No sabría decir qué hora sería cuando al despertarme un día en un profundo nicho, uno doble de los que acogen a más de un féretro, me di cuenta de que no estaba sólo. En la oscuridad, noté como mis pies se topaban con un sobrio ataúd de madera, y la entrada del nicho por la que me había metido, ahora se encontraba tapada por una gruesa losa de piedra. Al principio la situación me hizo gracia, no sé, me dio por reírme al verme en aquella cómica situación, o al menos así me lo pareció en un principio. Al parecer mientras dormía se había celebrado un entierro, y de manera casi inexplicable, los de fuera habían introducido a alguien en un nicho sin darse cuenta de que estaba ocupado, pero no por un hombre muerto sino por uno vivo. Seguro que para muchos claustrofóbicos ésta debe ser sin duda su peor pesadilla, pero yo por suerte no lo soy, y mientras maldecía no haberme despertado a tiempo, me limité a moverme por el escaso espacio que tenía intentando empujar el ataúd para lograr salir de allí. Fue inútil. A continuación recurrí al móvil, una llamada de emergencia sería suficiente para sacarme de allí, pero desastrosamente para mí, la batería estaba muerta. Después, seguido por un impulso repentino de pánico –hasta entonces inexistente- comencé desesperado a patalear con todas mis fuerzas, gritando al mismo tiempo, esperando que, iluso de mí, alguien me oyera y me sacara de aquella tumba.

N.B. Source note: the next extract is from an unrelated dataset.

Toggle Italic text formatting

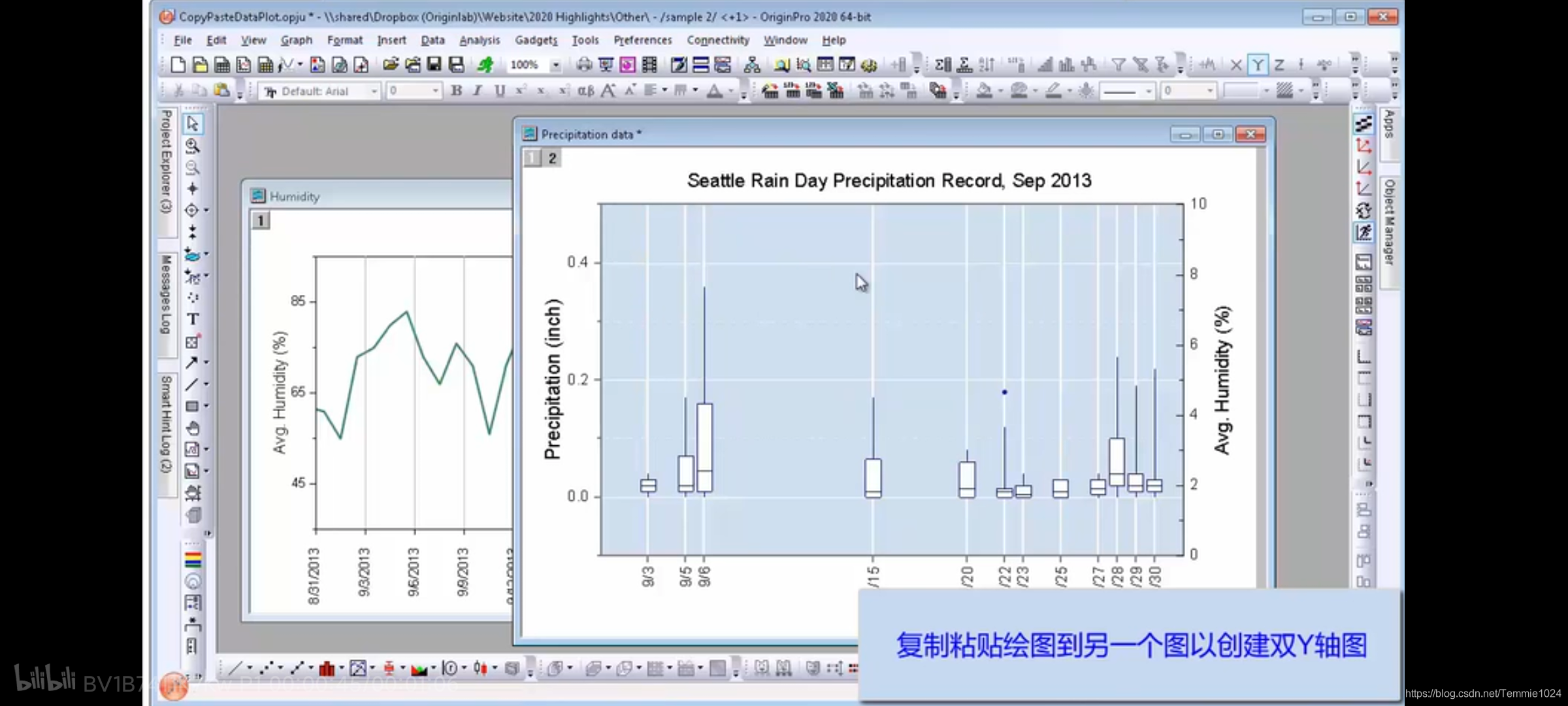point(478,91)
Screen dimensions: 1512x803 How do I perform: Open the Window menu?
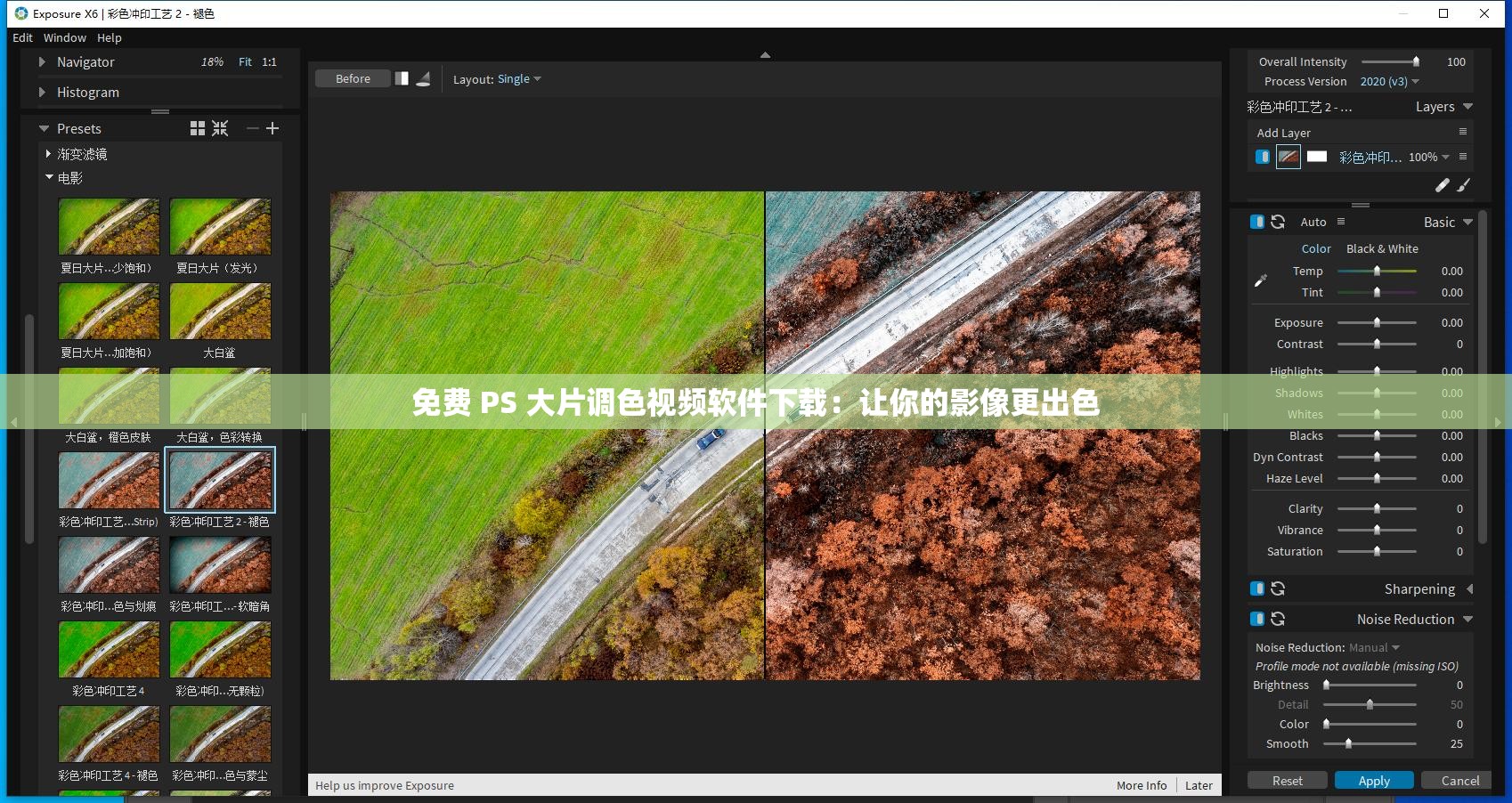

Tras varias horas de desesperado intento de escapar preso del pavor, desistí: no podía mover el ataúd, ni arrastrarlo, ni nada; estaba atrapado. En este momento seguro que alguno estará pensando que en realidad, tarde o temprano te tenía que pasarme algo así ; puede que tenga razón, pero en mi defensa he de alegar que yo sólo me había dejado llevar por mi extraña manía de pintar cruces y que sin darme cuenta había desembocado en una adictiva afición por visitar cementerios y cohabitar entre muertos, nada más.

No sé cuanto tiempo ha pasado desde que me sepultaron vivo, sin reloj, aquí dentro no sé cuándo es de día o de noche; no sé si llevo encerrado dos días o tres, no lo sé. Sinceramente he perdido la esperanza de que alguien me oiga y me libere. Para más inri, ni siquiera conozco el nombre del otro inquilino que me acompaña en esta tumba, ignoro si es una mujer o un hombre, si murió siendo viejo o si era joven cuando dejó de respirar; sólo pensar en cómo se va pudriendo lentamente ahí dentro, me da escalofríos.“Por lo menos no estoy solo», me digo de vez en cuando con macabra ironía. Cualquiera en mi situación desearía que me llegara la muerte lo antes posible antes de que, como dice una vieja leyenda urbana, me vea obligado a comerme mis propios dedos para sobrevivir. Pero yo aún no he llegado a ese punto, todavía hay algo que me mantiene vivo, o al menos consciente; y como no podría ser de otra forma son las cruces; sí, las cruces, ya que desde el mismo día de mi encierro y gracias a una moneda y la pobre luz de mi llavero-linterna – que a punto está de extinguirse-, me he dedicado a grafitearlas en las estrechas paredes de este cubil en el que vivo o muero, no lo sé, aprovechando cada espacio, e incluso sobre la misma madera del ataúd del finado, obligándome a hacer un contorsionismo descabellado. Luego, y siguiendo la costumbre, me entretengo en contarlas; así logro dar salida a mi afición, a mi extraña manía sin explicación que con el tiempo me ha llevado hasta donde estoy, sepultado en vida en uno de los más grandes cementerios de mi ciudad, el que tiene más tumbas, nichos y panteones; y por ende, hay más cruces.